## What to produce
Swap every instance of "Identify the location of" in the listing below for "Find the position of", and leave the rest of the text unchanged.

---*---

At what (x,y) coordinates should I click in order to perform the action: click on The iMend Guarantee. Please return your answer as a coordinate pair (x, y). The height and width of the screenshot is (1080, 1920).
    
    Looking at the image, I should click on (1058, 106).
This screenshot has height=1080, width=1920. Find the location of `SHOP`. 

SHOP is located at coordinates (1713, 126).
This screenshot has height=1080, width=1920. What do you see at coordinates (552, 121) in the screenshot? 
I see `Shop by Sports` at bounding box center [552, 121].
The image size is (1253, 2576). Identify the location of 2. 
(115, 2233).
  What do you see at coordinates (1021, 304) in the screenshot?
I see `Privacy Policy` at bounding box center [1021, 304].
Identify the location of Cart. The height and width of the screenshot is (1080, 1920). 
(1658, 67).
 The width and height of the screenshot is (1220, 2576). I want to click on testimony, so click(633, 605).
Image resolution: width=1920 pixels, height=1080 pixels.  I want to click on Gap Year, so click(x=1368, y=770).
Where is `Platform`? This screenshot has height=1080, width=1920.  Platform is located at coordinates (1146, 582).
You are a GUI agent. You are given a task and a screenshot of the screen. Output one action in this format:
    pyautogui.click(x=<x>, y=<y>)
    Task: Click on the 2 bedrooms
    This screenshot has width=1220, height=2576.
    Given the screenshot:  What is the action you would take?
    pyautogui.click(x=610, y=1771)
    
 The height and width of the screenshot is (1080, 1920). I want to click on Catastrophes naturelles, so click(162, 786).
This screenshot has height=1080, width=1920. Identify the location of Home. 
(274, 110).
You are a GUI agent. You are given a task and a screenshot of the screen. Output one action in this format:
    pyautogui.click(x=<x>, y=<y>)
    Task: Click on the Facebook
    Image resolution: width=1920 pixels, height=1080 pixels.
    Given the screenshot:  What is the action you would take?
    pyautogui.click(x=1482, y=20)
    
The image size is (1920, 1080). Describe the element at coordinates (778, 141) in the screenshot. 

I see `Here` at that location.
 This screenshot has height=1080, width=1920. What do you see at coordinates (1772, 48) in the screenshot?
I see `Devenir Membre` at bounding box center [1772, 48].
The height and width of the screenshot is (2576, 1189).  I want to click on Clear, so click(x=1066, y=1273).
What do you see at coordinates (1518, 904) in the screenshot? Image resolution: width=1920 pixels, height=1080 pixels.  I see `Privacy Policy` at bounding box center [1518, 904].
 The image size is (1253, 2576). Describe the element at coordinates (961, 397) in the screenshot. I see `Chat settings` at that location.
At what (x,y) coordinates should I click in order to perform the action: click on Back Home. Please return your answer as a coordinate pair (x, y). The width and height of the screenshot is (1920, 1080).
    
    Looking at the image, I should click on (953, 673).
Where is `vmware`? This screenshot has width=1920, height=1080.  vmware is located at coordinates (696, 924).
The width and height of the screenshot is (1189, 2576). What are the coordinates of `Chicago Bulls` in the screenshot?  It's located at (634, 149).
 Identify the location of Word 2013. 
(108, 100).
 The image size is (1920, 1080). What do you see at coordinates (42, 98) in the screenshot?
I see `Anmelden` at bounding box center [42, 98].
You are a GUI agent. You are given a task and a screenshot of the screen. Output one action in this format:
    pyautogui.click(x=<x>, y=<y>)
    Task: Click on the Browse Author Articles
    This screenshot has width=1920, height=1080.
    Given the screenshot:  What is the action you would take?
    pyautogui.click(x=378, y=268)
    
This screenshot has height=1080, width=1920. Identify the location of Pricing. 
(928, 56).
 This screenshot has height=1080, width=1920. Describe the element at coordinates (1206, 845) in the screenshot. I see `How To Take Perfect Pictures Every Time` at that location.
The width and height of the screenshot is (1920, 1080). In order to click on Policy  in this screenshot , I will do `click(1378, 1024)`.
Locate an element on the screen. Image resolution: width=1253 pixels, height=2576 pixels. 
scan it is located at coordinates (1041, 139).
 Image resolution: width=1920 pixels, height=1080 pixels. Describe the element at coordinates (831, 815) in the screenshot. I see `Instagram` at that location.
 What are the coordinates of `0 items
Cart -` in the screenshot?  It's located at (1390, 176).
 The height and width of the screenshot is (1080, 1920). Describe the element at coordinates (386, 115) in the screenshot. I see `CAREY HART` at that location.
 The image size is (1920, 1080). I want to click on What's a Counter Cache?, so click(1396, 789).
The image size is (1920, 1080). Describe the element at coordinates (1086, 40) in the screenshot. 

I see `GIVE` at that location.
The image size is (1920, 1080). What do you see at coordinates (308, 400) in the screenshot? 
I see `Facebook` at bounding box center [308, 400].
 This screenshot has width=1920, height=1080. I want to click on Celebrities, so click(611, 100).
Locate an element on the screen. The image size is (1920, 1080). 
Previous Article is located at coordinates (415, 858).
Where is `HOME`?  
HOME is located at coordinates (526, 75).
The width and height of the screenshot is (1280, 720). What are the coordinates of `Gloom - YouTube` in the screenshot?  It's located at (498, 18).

---*---

## Answer to this problem
At what (x,y) coordinates should I click in order to perform the action: click on The iMend Guarantee. Please return your answer as a coordinate pair (x, y). The height and width of the screenshot is (1080, 1920).
    
    Looking at the image, I should click on (1058, 106).
This screenshot has height=1080, width=1920. Find the location of `SHOP`. 

SHOP is located at coordinates (1713, 126).
This screenshot has height=1080, width=1920. What do you see at coordinates (552, 121) in the screenshot? 
I see `Shop by Sports` at bounding box center [552, 121].
The image size is (1253, 2576). Find the position of 2. 
(115, 2233).
  What do you see at coordinates (1021, 304) in the screenshot?
I see `Privacy Policy` at bounding box center [1021, 304].
Find the position of Cart. The height and width of the screenshot is (1080, 1920). 
(1658, 67).
 The width and height of the screenshot is (1220, 2576). I want to click on testimony, so click(633, 605).
Image resolution: width=1920 pixels, height=1080 pixels.  I want to click on Gap Year, so click(x=1368, y=770).
Where is `Platform`? This screenshot has height=1080, width=1920.  Platform is located at coordinates (1146, 582).
You are a GUI agent. You are given a task and a screenshot of the screen. Output one action in this format:
    pyautogui.click(x=<x>, y=<y>)
    Task: Click on the 2 bedrooms
    This screenshot has width=1220, height=2576.
    Given the screenshot:  What is the action you would take?
    pyautogui.click(x=610, y=1771)
    
 The height and width of the screenshot is (1080, 1920). I want to click on Catastrophes naturelles, so click(162, 786).
This screenshot has height=1080, width=1920. Find the position of Home. 
(274, 110).
You are a GUI agent. You are given a task and a screenshot of the screen. Output one action in this format:
    pyautogui.click(x=<x>, y=<y>)
    Task: Click on the Facebook
    Image resolution: width=1920 pixels, height=1080 pixels.
    Given the screenshot:  What is the action you would take?
    pyautogui.click(x=1482, y=20)
    
The image size is (1920, 1080). Describe the element at coordinates (778, 141) in the screenshot. 

I see `Here` at that location.
 This screenshot has height=1080, width=1920. What do you see at coordinates (1772, 48) in the screenshot?
I see `Devenir Membre` at bounding box center [1772, 48].
The height and width of the screenshot is (2576, 1189).  I want to click on Clear, so click(x=1066, y=1273).
What do you see at coordinates (1518, 904) in the screenshot? Image resolution: width=1920 pixels, height=1080 pixels.  I see `Privacy Policy` at bounding box center [1518, 904].
 The image size is (1253, 2576). Describe the element at coordinates (961, 397) in the screenshot. I see `Chat settings` at that location.
At what (x,y) coordinates should I click in order to perform the action: click on Back Home. Please return your answer as a coordinate pair (x, y). The width and height of the screenshot is (1920, 1080).
    
    Looking at the image, I should click on (953, 673).
Where is `vmware`? This screenshot has width=1920, height=1080.  vmware is located at coordinates (696, 924).
The width and height of the screenshot is (1189, 2576). What are the coordinates of `Chicago Bulls` in the screenshot?  It's located at (634, 149).
 Find the position of Word 2013. 
(108, 100).
 The image size is (1920, 1080). What do you see at coordinates (42, 98) in the screenshot?
I see `Anmelden` at bounding box center [42, 98].
You are a GUI agent. You are given a task and a screenshot of the screen. Output one action in this format:
    pyautogui.click(x=<x>, y=<y>)
    Task: Click on the Browse Author Articles
    This screenshot has width=1920, height=1080.
    Given the screenshot:  What is the action you would take?
    pyautogui.click(x=378, y=268)
    
This screenshot has height=1080, width=1920. Find the position of Pricing. 
(928, 56).
 This screenshot has height=1080, width=1920. Describe the element at coordinates (1206, 845) in the screenshot. I see `How To Take Perfect Pictures Every Time` at that location.
The width and height of the screenshot is (1920, 1080). In order to click on Policy  in this screenshot , I will do `click(1378, 1024)`.
Locate an element on the screen. Image resolution: width=1253 pixels, height=2576 pixels. 
scan it is located at coordinates (1041, 139).
 Image resolution: width=1920 pixels, height=1080 pixels. Describe the element at coordinates (831, 815) in the screenshot. I see `Instagram` at that location.
 What are the coordinates of `0 items
Cart -` in the screenshot?  It's located at (1390, 176).
 The height and width of the screenshot is (1080, 1920). Describe the element at coordinates (386, 115) in the screenshot. I see `CAREY HART` at that location.
 The image size is (1920, 1080). I want to click on What's a Counter Cache?, so click(1396, 789).
The image size is (1920, 1080). Describe the element at coordinates (1086, 40) in the screenshot. 

I see `GIVE` at that location.
The image size is (1920, 1080). What do you see at coordinates (308, 400) in the screenshot? 
I see `Facebook` at bounding box center [308, 400].
 This screenshot has width=1920, height=1080. I want to click on Celebrities, so click(611, 100).
Locate an element on the screen. The image size is (1920, 1080). 
Previous Article is located at coordinates (415, 858).
Where is `HOME`?  
HOME is located at coordinates (526, 75).
The width and height of the screenshot is (1280, 720). What are the coordinates of `Gloom - YouTube` in the screenshot?  It's located at (498, 18).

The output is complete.